A new mathematical and statistical method allows the virus population in a diseased organism to be determined quickly and economically. Using this method, medicines and vaccines against diseases caused by viral infections could be developed and deployed in a more targeted way in the future.

Through their diversity resulting from continuous mutation, viruses easily develop drug resistance. This is also why the manufacture of a vaccine against HIV has been unsuccessful up to now. To bring both under control, the strains of virus present in the host must be known. A new method developed by researchers from Switzerland and America now promises help in identifying diverse virus populations.

The method is based on a next generation, high throughput DNA sequencing technique called pyrosequencing. Niko Beerenwinkel, Assistant Professor at the Department of Biosystems of ETH Zurich, explains that this involves a technique that has been in use since 2003, with which the sequencing can be carried out efficiently and economically. He is a co-author of a study published recently in the scientific journal PLoS Computational Biology, in which the researchers successfully identified the virus strains of four patients infected with the HIV virus.

Light signals identify structural elements

In their study, the scientists used the pyrosequencing technique to examine the DNA of HIV/AIDS viruses. As Beerenwinkel explains: “This involves determining the sequence of the DNA modules by synthesising the complementary DNA strand. Each newly incorporated base is recognised by a light signal. This method is reliable only for short DNA segments, but at the same time it can be highly parallelised, which ultimately leads to a very large number of short segments.”

The scientists now used a computer-assisted method which they had developed to combine together the DNA segments from the HIV samples to form virus strains. This involves piecing together matching DNA segments like a jigsaw puzzle to form the complete sequences of the various strains. Beerenwinkel explains that one does not know beforehand either how many or which strains the sample contains, or which DNA segments belong to the same strain.

Error rate minimized

But, according to Beerenwinkel, the disadvantage would be that the segments are very short and may conceal a high error rate. However, by using the mathematical and statistical error correction tools developed by the researchers, they were able to reduce the error rate with their method by a factor of 30, thus determining reliably the virus strains belonging to the DNA segments. This is shown by a comparison with conventional methods in which long DNA segments can be determined with high precision.

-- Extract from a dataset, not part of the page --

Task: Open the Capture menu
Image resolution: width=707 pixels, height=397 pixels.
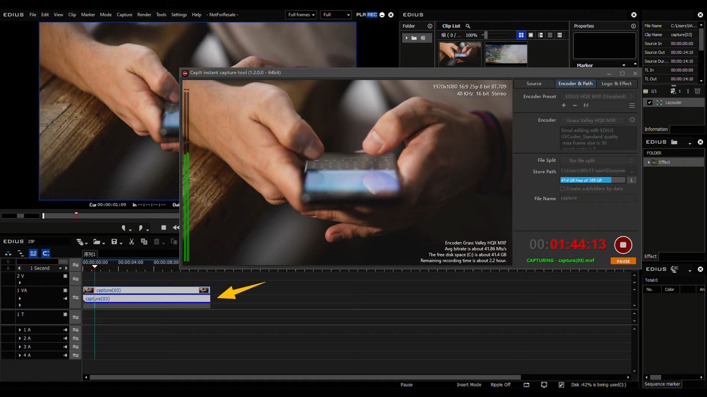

For this purpose they chose individual viruses at random from the population and used traditional methods to determine the sequence of the individual DNA structural elements. According to Beerenwinkel, this revealed that the results were very similar, but the pyrosequencing method works faster and more economically and – in contrast to conventional methods – enables entire virus populations to be identified more easily.

The method that has been developed allows the efficient use of new sequencing techniques with which the genetic diversity of the whole virus population of an infected patient can be determined. This can mean a big step forward for use of medicines to treat virus diseases and for vaccine development. This is because it could enable medicines to be used in a more targeted way, thus preventing the development of resistance. It could also facilitate the development of vaccines.